Blaze at Mazeikiu Nafta threatens PKN Orlen deal

  • 2006-10-18
  • By Arturas Racas

SMOKE SIGNAL: Last week's fire at the Mazeiku Nafta refinery has raised considerable suspicion.

VILNIUS - The Mazeikiu Nafta oil complex, which should have spouted gold for the Lithuanian government, may become a major headache after a fire broke out at the refinery on Oct. 12. The blaze not only destroyed equipment, but also threatened Lithuania's sale of 30.6 percent in Mazeikiu Nafta to Polish PKN Orlen, which was to bring 2.3 billion litas (666 million euros), into government coffers.

The transaction was scheduled for completion by March 2007, but immediately after the fire, the Polish company said it had delayed signing a finance agreement with banks for a "certain period."
The fire broke out at 2:32 p.m. on Oct. 12 in the refinery's 16-year-old fuel vacuum distillation unit. The blaze caused oil products to leak over 800 square meters, exacerbating the fire.

Workers at a nearby timber company said the flames reached a height of 150-meters, and that the area was covered in smoke. They also said that the blaze could be seen from several kilometers away.
The fire was extinguished later that evening, but firefighters remained on the scene throughout the night and continued to douse flash points the next day.
Speaking at a press conference on Oct. 13, Kestutis Dauksys, Lithuania's former economy minister, raised suspicion over the incident and called for an investigation.

"The sequence of events shows that the fire could not have been an accident. The month after Mazeikiu Nafta was sold to PKN Orlen, the supply of oil was terminated. The fire started at the same time the Polish company provided the European Commission documents to get permission for the deal," he said.
"These are serious enough arguments to raise doubts that the fire was caused by technical reasons alone. There is no need to overreact, but it is enough to increase pressure," the former economy minister added.
But Prime Minister Gediminas Kirkilas was cautious to make hasty conclusions.

"There are no indications of malicious actions or detonation, according to experts," Kirkilas told The Baltic Times after he visited Mazeikiu Nafta on Oct. 13. "Of course, the investigation will continue, but it is very likely that the fire started because of pure technical reasons."
He also said that a special government commission, chaired by Interior Minister Rimantas Sukys, would submit the final conclusions about the fire.
"The commission will start working today [Oct. 13], it will include experts from all parties concerned, so let's wait a little," Kirkilas said.

Sukys also tried to cool down emotion and speculation.
"We did not hear the final information today, but we were assured that the accident would not affect the refinery's mass production products - gasoline and diesel fuel," he said. "Effects on the production of liquid gas, bitumen and fuel with biological additives have yet to be assessed."

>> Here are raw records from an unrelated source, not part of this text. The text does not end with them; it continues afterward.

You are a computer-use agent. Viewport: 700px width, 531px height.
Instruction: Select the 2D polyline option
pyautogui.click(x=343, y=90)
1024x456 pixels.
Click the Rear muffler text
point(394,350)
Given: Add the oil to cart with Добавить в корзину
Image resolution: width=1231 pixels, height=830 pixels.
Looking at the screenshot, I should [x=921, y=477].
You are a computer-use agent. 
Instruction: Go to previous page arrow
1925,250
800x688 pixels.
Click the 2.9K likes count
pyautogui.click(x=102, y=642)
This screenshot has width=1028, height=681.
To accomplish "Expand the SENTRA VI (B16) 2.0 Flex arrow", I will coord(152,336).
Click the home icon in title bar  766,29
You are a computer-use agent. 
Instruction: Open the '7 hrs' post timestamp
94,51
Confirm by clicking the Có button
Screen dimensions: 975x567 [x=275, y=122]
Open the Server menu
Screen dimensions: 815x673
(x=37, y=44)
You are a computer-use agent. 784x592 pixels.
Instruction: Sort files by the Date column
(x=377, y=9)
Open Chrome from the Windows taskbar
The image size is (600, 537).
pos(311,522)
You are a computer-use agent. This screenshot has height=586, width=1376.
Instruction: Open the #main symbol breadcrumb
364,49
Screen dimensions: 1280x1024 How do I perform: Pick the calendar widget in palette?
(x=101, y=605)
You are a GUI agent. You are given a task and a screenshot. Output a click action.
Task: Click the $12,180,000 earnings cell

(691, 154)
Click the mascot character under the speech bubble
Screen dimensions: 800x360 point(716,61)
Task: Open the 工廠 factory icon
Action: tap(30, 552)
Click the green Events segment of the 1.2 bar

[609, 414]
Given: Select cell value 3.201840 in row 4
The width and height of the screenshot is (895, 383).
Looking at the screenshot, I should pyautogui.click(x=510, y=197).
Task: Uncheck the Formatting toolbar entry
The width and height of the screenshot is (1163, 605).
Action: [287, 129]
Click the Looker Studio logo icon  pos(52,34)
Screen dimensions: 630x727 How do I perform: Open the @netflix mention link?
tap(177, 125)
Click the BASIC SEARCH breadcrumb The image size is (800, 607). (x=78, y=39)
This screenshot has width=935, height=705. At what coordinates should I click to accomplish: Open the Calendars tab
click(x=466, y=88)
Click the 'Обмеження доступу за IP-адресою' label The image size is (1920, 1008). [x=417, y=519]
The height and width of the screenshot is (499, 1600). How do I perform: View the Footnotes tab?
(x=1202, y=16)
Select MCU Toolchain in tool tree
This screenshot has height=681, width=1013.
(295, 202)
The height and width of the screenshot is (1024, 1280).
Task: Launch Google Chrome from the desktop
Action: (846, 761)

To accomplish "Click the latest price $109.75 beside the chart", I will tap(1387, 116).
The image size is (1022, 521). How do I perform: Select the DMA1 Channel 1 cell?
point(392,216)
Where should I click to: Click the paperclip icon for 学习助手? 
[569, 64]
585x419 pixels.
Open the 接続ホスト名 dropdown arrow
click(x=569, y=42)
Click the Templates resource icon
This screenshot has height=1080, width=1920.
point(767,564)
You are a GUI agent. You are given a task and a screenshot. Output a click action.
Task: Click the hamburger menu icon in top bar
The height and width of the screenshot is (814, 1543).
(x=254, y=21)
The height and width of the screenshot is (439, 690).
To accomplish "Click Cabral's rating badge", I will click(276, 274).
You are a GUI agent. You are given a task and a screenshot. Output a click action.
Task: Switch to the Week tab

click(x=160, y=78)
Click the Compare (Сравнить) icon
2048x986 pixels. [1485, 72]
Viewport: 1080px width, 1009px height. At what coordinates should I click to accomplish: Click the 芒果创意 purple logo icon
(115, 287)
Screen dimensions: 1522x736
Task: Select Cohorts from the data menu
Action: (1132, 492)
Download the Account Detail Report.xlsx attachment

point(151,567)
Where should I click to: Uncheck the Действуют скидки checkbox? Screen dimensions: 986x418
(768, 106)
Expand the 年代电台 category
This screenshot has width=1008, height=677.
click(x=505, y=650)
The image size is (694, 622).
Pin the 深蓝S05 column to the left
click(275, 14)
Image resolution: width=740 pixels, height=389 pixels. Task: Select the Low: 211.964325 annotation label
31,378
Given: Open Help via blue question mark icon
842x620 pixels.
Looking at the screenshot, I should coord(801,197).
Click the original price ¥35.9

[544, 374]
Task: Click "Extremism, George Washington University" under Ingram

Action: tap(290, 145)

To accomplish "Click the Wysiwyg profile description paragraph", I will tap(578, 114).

However, it seems that PKN Orlen has decided to put the Mazeikiu deal on hold.
Igor Chalupec, PKN Orlen's chairman of the board, told Kirkilas over the phone that the Polish company had delayed an agreement with the banks scheduled to finance the Mazeikiu Nafta deal.
"The delay is related to the necessity to investigate the situation at the refinery," PKN Orlen said in a statement.
But the company also said that PKN Orlen would conduct a full-scale investigation into "the effects of the accident on Mazeikiu Nafta's operations and financial status."

On Oct. 17, PKN Orlen's management postponed a ceremony to mark the completion of the deal, which was scheduled for mid-December, until next January, the Lietuvos Rytas daily reported.
The European Commission may still ask PKN Orlen, Mazeikiu Nafta and state institutions to provide more detailed information on the fire's possible impact on the Baltic and EU fuel market. Therefore, due to the fire, the transaction is unlikely to be closed this year.

The Lithuanian media reported that PKN Orlen would try to re-negotiate the price for Mazeikiu Nafta shares. However, both PKN Orlen and the Lithuanian government have denied the reports.
Saulius Specius, adviser to the Lithuanian prime minister, said the government's agreement with PKN Orlen did not allow for a price renegotiation.
"The price is not linked with the market's share value, nor with Mazeikiu Nafta's stock results," Specius told the Baltic News Service.

But he noted that PKN Orlen also had an agreement to buy a 53.7 percent stake in Mazeikiu Nafta from ailing Russian company Yukos.
If the deal with Yukos fails, the purchase of shares from the government would also be impossible.
In the end, it may be Mazeikiu Nafta's insurance policy that sees the PKN Orlen deal go through.